In addition, the holding member 10 which consists of the shaft 11 demonstrated above, and the 1st contact part 12 and the 2nd contact part 13 is integrally formed with resin material, for example.

The resin material constituting the holding member 10 is not particularly limited, but a material with little emission of chemical component gas is particularly preferred even when the temperature of the atmosphere and atmospheric pressure fluctuate. For example, polybutylene One or more resins selected from terephthalate, polyethylene terephthalate, polyether ether ketone, polyethylene, polypropylene, cyclic polyolefin, polyolefin elastomer, polyester elastomer, polycarbonate, cycloolefin polymer (COP), and fluorine resin are preferred. have.

In particular, the holding member 10 is preferably made of a resin material selected from polybutylene terephthalate, polycarbonate, polyethylene, and polypropylene. Among the holding members 10, the first contact portion 12 is a ridge line (P1, P3) of a side wall surface (1b) and a chamfered surface (1c) at the upper end surface of the mask blank, and furthermore, 2 Even if the contact portion 13 contacts P2 of the side wall surface 1b of the mask blank and holds the mask blank in a state in which a predetermined pressure is applied, since these resin materials have desired hardness and sliding mobility, The generation of particles due to friction between the mask blank and the holding member 10 can be significantly suppressed.

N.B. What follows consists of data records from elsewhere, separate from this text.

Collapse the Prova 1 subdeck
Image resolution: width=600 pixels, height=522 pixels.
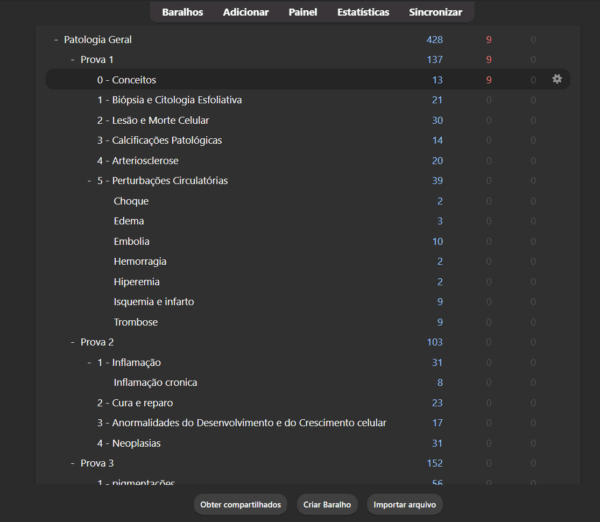pyautogui.click(x=72, y=60)
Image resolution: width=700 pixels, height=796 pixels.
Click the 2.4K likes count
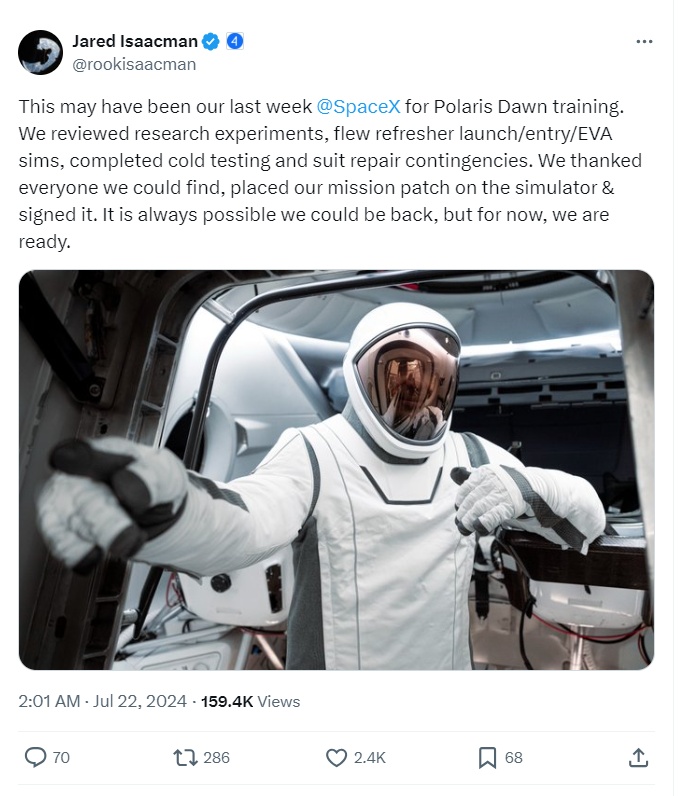[x=369, y=758]
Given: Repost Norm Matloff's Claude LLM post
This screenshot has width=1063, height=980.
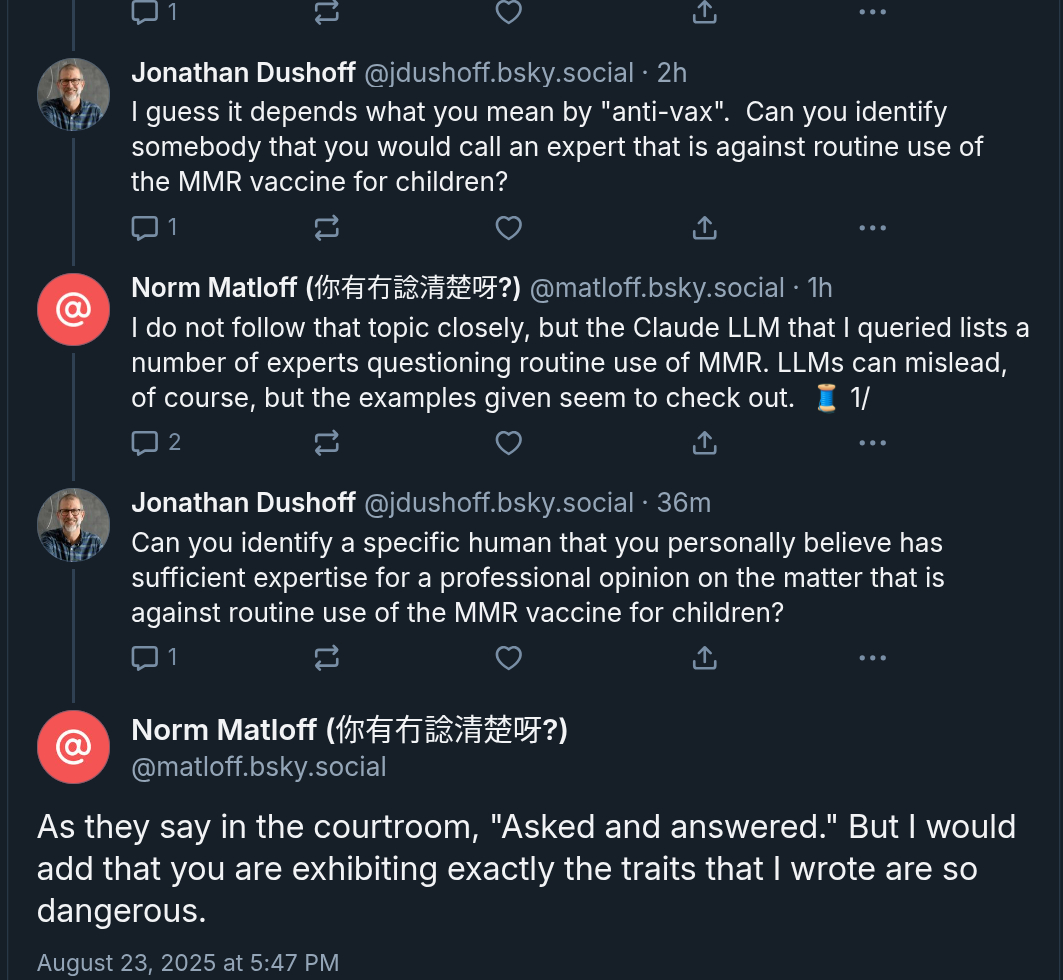Looking at the screenshot, I should (x=327, y=442).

In particular, polybutylene terephthalate, in addition to the above-described hardness and slipperiness, has less chemical gas emission, and is particularly a holding member for a mask blank having a chemically amplified resist film that is susceptible to chemical effects. As appropriate. In addition, polybutylene terephthalate is easy to mold and is suitable for molding the holding member 10 of the complex structure described above.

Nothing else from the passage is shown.